Plans are to periodically report the findings and publish a brochure summarizing the water quality in the watershed.

Gibson said the long-term monitoring will give authorities information about the water quality and aquatic biology in the watershed.

Mike Mullen, director of the Center for Environmental Research and Service, said he believes this process is "a good continuation" of what is already being done.

"We’re happy to be able to continue this," Mullen said, adding information collected will be reported to the Alabama Department of Environmental Management.

Gibson said the data collected during this project could provide information that will affect the construction of a reservoir on Walnut Creek.

She said if Walnut Creek proponents had proceeded in the 1970s, it would be "a wonderful asset" to Pike County.

Now, the battle will be more difficult and she predicts it will take eight to 10 years to get to the point of creating an additional source of water.

"The longer we wait, the more it’s going to cost," Mullen said. "There will be a lot less problems if we go ahead and bite the bullet and do it."

Gibson said a need for more drinking water can already be predicted because of growth in this area.

"There is definitely going to be a water supply need in this area," Gibson said. "Walnut Creek is ideal."

Mullen said there will be a severe problems years down the road "if we don’t do something" now.

Boothe, who ran for election on this issue, hasn’t given up on a reservoir at Walnut Creek becoming a reality.

"If we don’t look at impounding some water…we’re going to have some real problems in this part of the country," Boothe said.

"We’ve got to take some steps that may not be popular to start with."

On behalf of TSU, Chancellor Dr. Jack Hawkins said he hopes "this graduate assistanceship will lead to great things" for the area.

But, getting a graduate assistant to collect the information wasn’t the only announcement made this week.

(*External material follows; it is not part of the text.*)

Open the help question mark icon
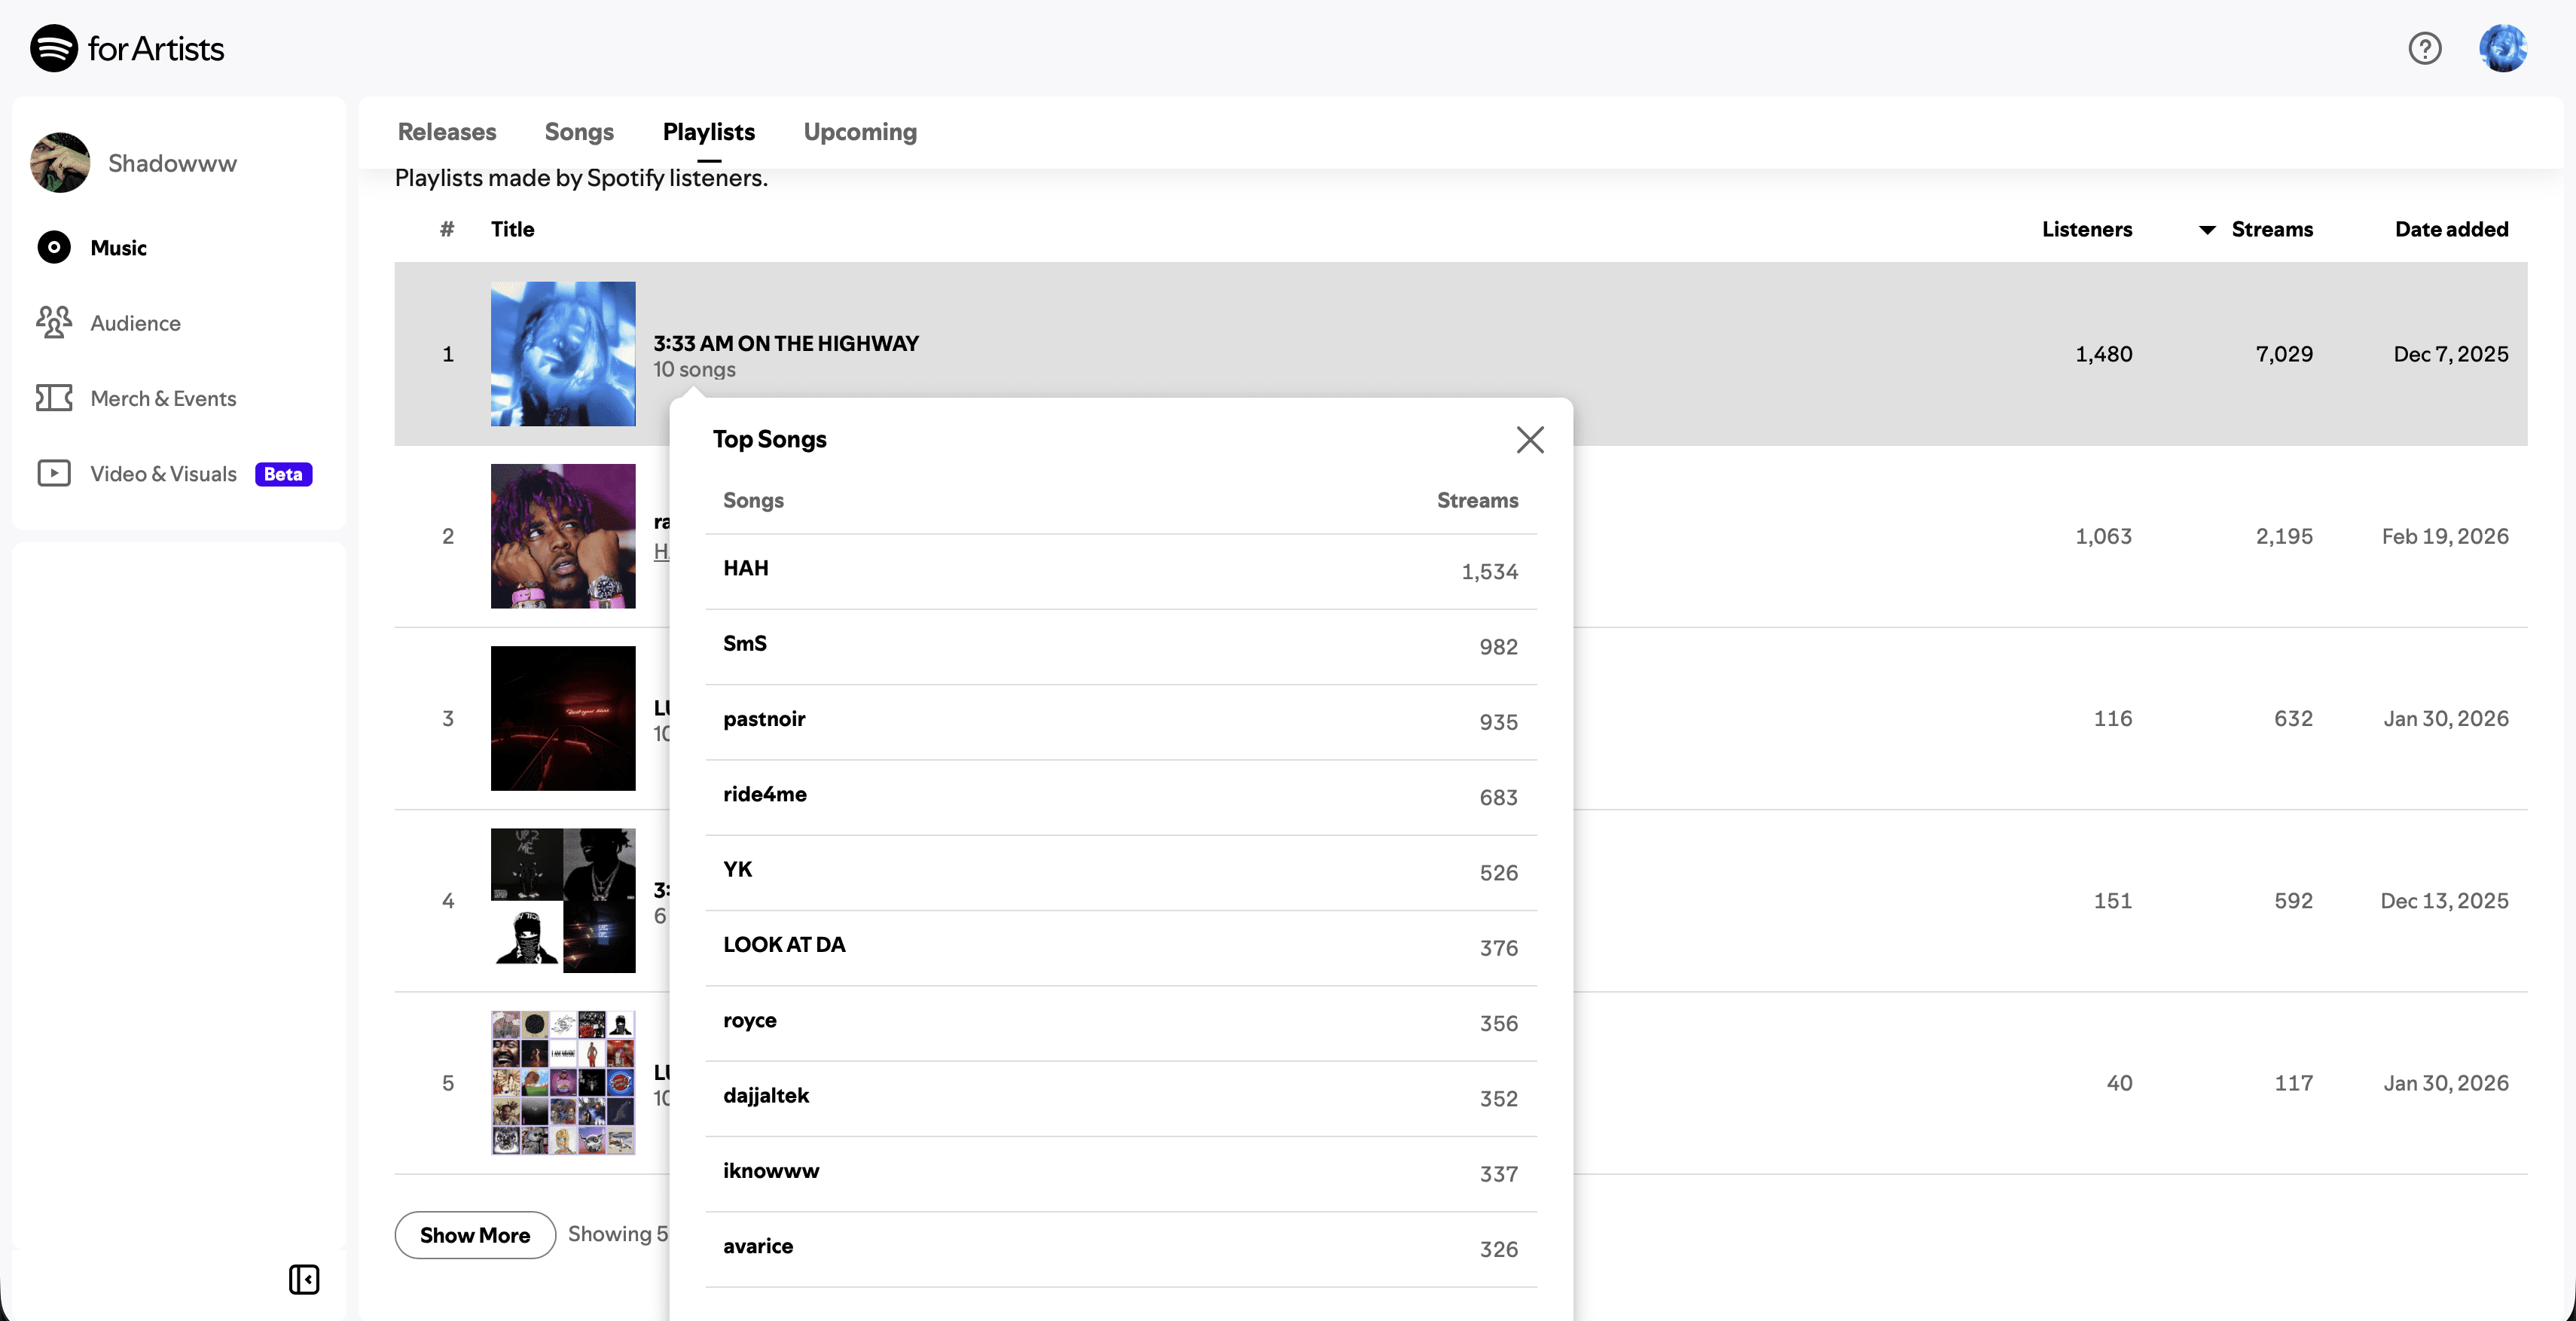Viewport: 2576px width, 1321px height. (x=2424, y=48)
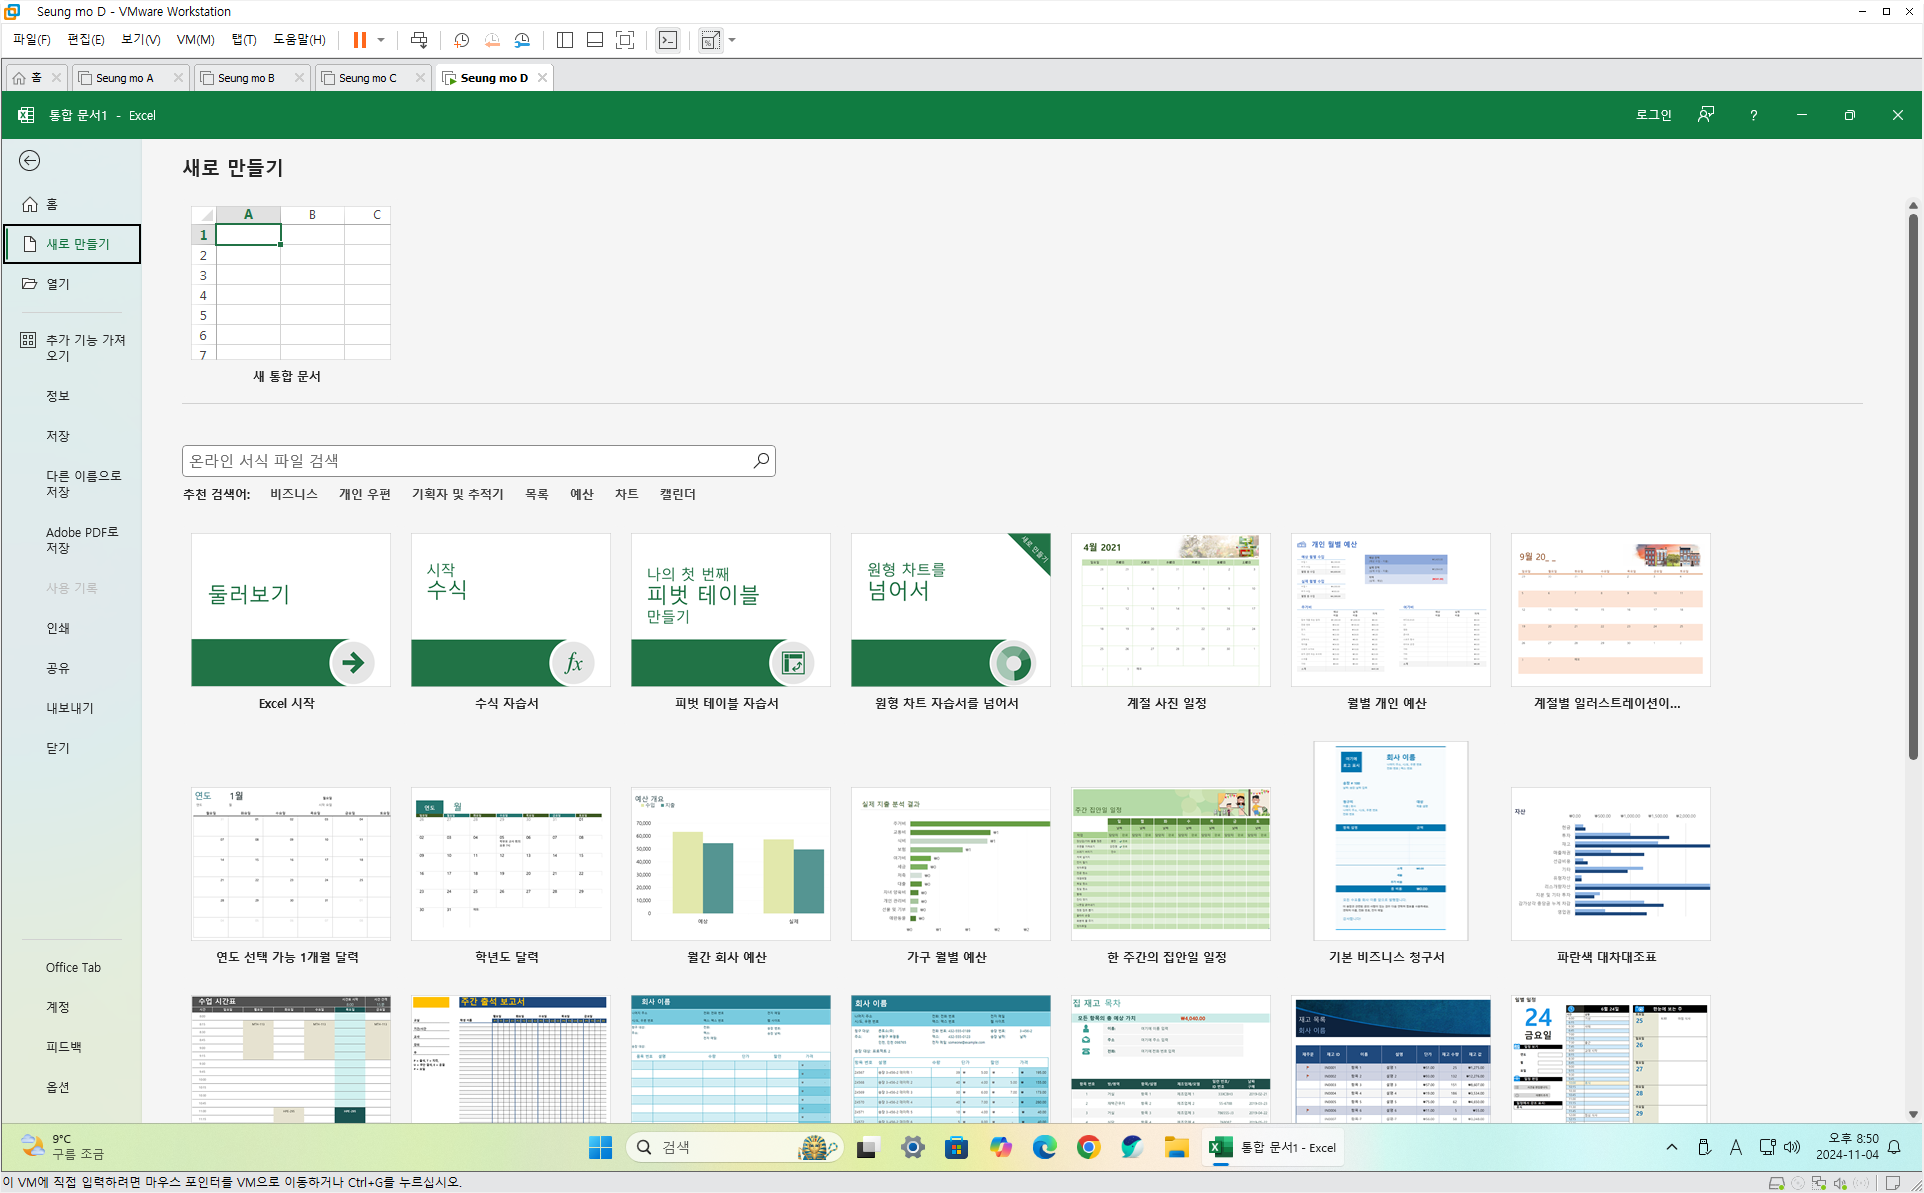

The Watershed Management Authority is also helping the Pike County Soil and Water Conservation District with erosion and flooding problems on County Road 81.

With the $3,000 presented by Boothe, a project to open an outlet on County Road 81 was plugged due to critical erosion.

An underground pipe outlet, sediment basin, smooth collection area and safe outlet will be installed to prevent flooding and eliminate an existing critical area. Soil saved will be measured in tons per acre.

Previously closing the outlet did reduce erosion, but caused water to pond, destroying 1.5 acres of crops each year.

The Choctawhatchee, Pea and Yellow Rivers Watershed Management Authority is a state agency created in 1991 with a purpose of protecting and managing watersheds in southeast Alabama. Primary responsibilities of the agency are addressing issues concerning water quality, water quantity, flood control and prevention, water conservation and usage and promotion of conservation education.